*ENTRIES SUPPLIED*:
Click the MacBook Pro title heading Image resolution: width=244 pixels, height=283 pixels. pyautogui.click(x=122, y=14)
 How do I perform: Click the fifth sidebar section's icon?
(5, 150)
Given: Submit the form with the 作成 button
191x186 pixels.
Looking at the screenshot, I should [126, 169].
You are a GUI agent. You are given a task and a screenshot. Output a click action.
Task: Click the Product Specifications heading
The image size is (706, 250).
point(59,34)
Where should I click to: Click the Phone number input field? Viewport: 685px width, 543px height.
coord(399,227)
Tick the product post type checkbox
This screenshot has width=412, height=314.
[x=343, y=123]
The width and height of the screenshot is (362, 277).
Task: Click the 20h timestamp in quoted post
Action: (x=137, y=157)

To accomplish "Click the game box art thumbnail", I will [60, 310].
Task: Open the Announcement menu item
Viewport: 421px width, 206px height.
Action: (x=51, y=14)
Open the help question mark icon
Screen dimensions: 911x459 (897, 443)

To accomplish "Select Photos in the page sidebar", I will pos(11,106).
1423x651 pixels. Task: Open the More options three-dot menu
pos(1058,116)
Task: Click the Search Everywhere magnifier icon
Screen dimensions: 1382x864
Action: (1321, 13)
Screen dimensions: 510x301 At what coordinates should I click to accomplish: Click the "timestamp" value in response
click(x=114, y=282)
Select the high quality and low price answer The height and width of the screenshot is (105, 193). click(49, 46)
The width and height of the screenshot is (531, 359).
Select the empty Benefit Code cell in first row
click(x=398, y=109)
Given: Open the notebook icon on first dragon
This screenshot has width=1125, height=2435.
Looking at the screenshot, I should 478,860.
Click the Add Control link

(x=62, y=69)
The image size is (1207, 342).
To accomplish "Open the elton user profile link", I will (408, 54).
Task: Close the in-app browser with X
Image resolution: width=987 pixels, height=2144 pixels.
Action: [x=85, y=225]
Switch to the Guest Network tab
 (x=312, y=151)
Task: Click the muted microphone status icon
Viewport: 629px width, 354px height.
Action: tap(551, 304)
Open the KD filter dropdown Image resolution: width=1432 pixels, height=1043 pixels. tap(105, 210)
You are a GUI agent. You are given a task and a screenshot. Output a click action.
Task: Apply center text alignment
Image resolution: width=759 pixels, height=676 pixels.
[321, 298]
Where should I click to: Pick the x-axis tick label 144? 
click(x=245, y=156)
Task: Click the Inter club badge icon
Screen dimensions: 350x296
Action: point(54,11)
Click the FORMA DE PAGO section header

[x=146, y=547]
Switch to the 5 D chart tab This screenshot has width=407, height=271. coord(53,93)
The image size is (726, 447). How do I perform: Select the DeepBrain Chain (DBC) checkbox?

*YOUR INSTRUCTIONS*: The line with "Select the high" is the last to include; transcribe exactly every line from the top of the material above down to it.

*SOLUTION TO THE EXERCISE*:
Click the MacBook Pro title heading Image resolution: width=244 pixels, height=283 pixels. pyautogui.click(x=122, y=14)
 How do I perform: Click the fifth sidebar section's icon?
(5, 150)
Given: Submit the form with the 作成 button
191x186 pixels.
Looking at the screenshot, I should [126, 169].
You are a GUI agent. You are given a task and a screenshot. Output a click action.
Task: Click the Product Specifications heading
The image size is (706, 250).
point(59,34)
Where should I click to: Click the Phone number input field? Viewport: 685px width, 543px height.
coord(399,227)
Tick the product post type checkbox
This screenshot has width=412, height=314.
[x=343, y=123]
The width and height of the screenshot is (362, 277).
Task: Click the 20h timestamp in quoted post
Action: (x=137, y=157)

To accomplish "Click the game box art thumbnail", I will [60, 310].
Task: Open the Announcement menu item
Viewport: 421px width, 206px height.
Action: (x=51, y=14)
Open the help question mark icon
Screen dimensions: 911x459 (897, 443)

To accomplish "Select Photos in the page sidebar", I will pos(11,106).
1423x651 pixels. Task: Open the More options three-dot menu
pos(1058,116)
Task: Click the Search Everywhere magnifier icon
Screen dimensions: 1382x864
Action: (1321, 13)
Screen dimensions: 510x301 At what coordinates should I click to accomplish: Click the "timestamp" value in response
click(x=114, y=282)
Select the high quality and low price answer The height and width of the screenshot is (105, 193). click(49, 46)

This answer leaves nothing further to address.